• AIM OF THE EXERCISE
Without the pictures, print the lines from the one holding "Given: Open Google Maps in side panel" through the last line below, both included, exactly as they stand.

:: EXTRACTED RECORDS ::

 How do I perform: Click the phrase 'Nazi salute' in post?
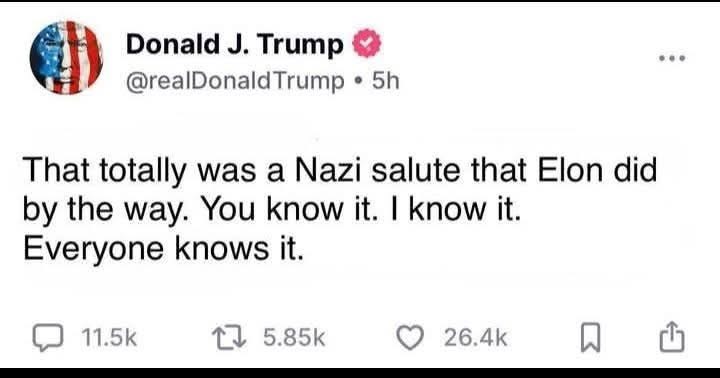coord(378,169)
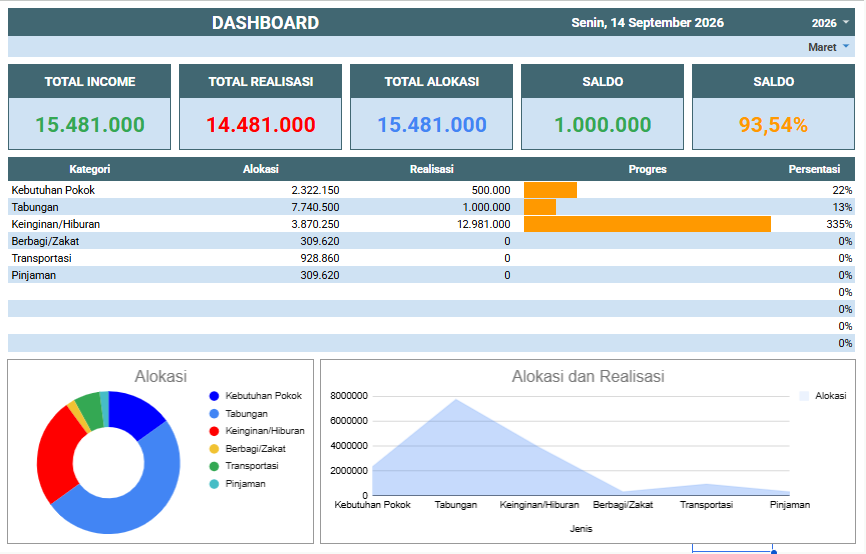Click the red Keinginan/Hiburan legend dot

214,431
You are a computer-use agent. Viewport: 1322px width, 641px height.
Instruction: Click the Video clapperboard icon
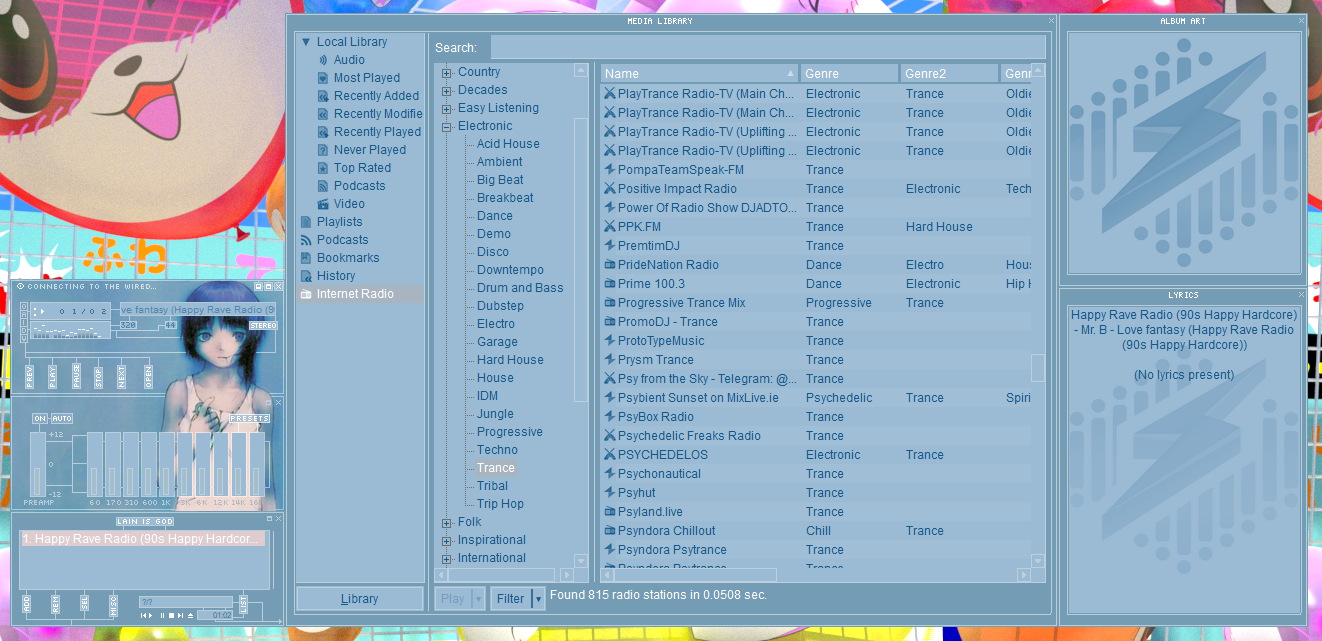(323, 204)
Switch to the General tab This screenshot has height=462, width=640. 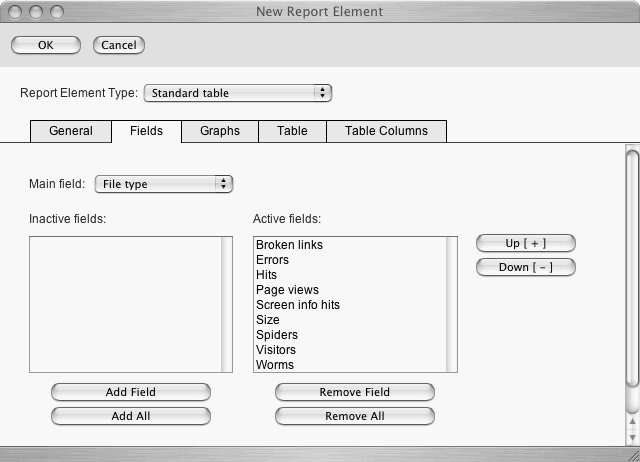click(x=70, y=131)
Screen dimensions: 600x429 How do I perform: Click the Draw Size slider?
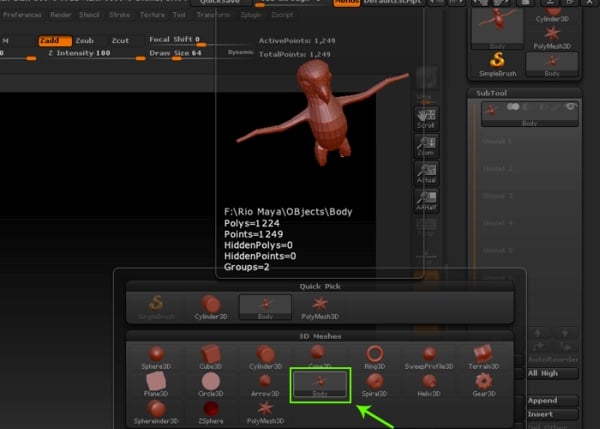click(176, 52)
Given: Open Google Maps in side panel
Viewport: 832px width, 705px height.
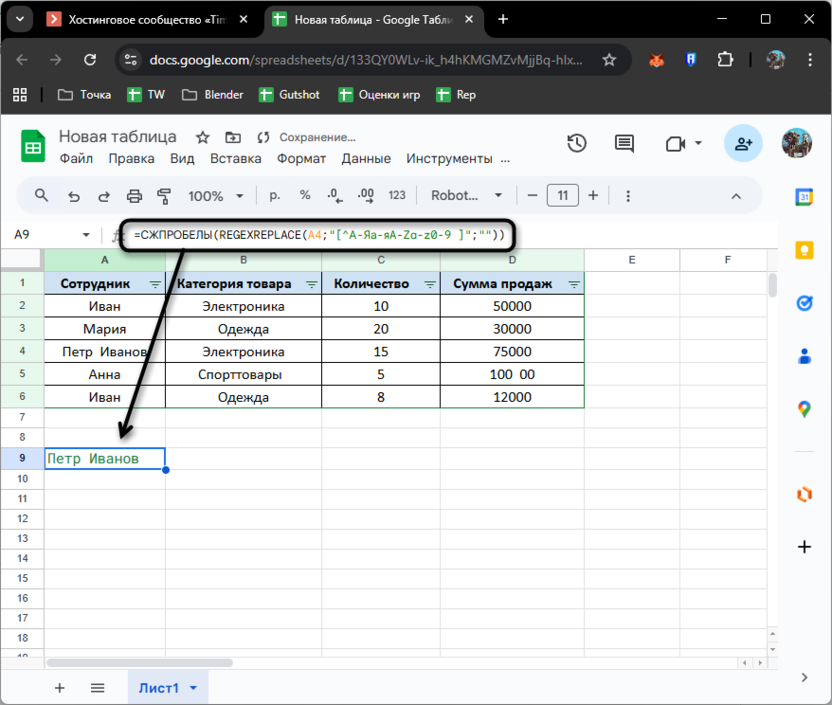Looking at the screenshot, I should click(x=804, y=409).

:::

• WRITTEN SOLUTION
Given: Open Google Maps in side panel
Viewport: 832px width, 705px height.
Looking at the screenshot, I should click(x=804, y=409).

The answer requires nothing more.